Nestled between Winnipeg and Thunder Bay, Sioux Lookout appears to be a typical northern Ontario town.
It’s made up of a few roads and a newly minted roundabout. A hunting shop, a coffee spot and an LCBO fill out its downtown core.
The quiet municipality is home to just under 6,000 people and a railway stop served by the VIA Rail train between Toronto and Vancouver.
Yet, local officers in Sioux Lookout have the most detention cells of any Ontario Provincial Police detachment and the force makes around 4,000 arrests every year.
Much of the work police take on — backed by an army of overworked and underfunded local organizations — stems from Sioux Lookout’s status as Ontario’s hub of the north.
A lack of resources means there are many times cells in the OPP’s cells almost double as accommodation for often intoxicated people who have been left without any other option.
The town has a key northern hospital, a busy domestic airport, and a large Service Ontario location.
While fewer than 6,000 people live in the town year-round, more than 25,000 people rely on its hospital and other facilities to access basic necessities like health care, dental appointments and government services.
The local police commander says that, although only a small number of those who visit the town end up in cells, many of the arrests they make are people not from Sioux Lookout “who have nowhere else to go” other than police cells for their safety.

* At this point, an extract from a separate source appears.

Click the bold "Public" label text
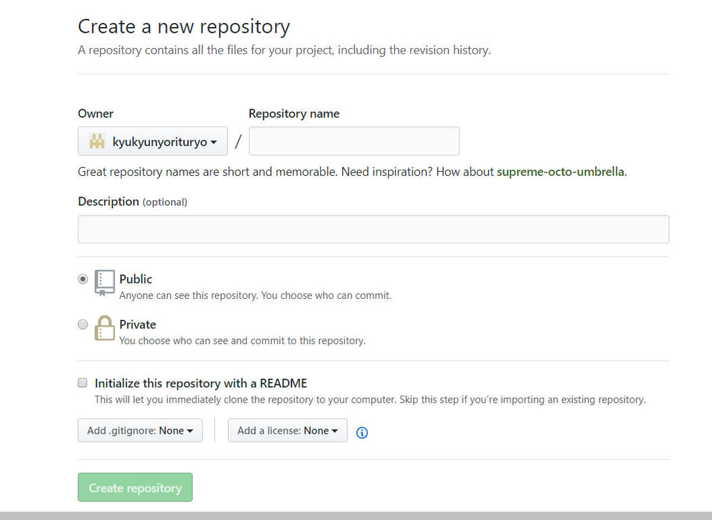Image resolution: width=712 pixels, height=520 pixels. (136, 279)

Henry Wall, CEO of the Kernora District Services Board, said Sioux Lookout has “always been a bit of a gathering place” throughout history.
“Services have been established there for people to come to us to Sioux Lookout, to fly into the community,” he said.

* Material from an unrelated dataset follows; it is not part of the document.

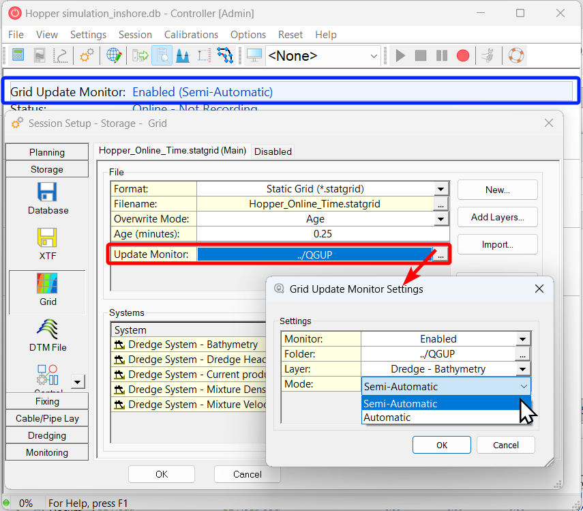Click OK in Grid Update Monitor Settings
This screenshot has height=511, width=583.
coord(441,445)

With thousands coming in and out of the town every month, local leaders say a lack of resources means people are falling through the cracks.
They add that First Nations communities — who they say have been failed for decades by provincial and federal governments — are the ones who feel the lack of resources the most.
Stretched local services, a lack of housing and the insidious drip of addiction mean local police end up responding to calls relating to alcohol again and again.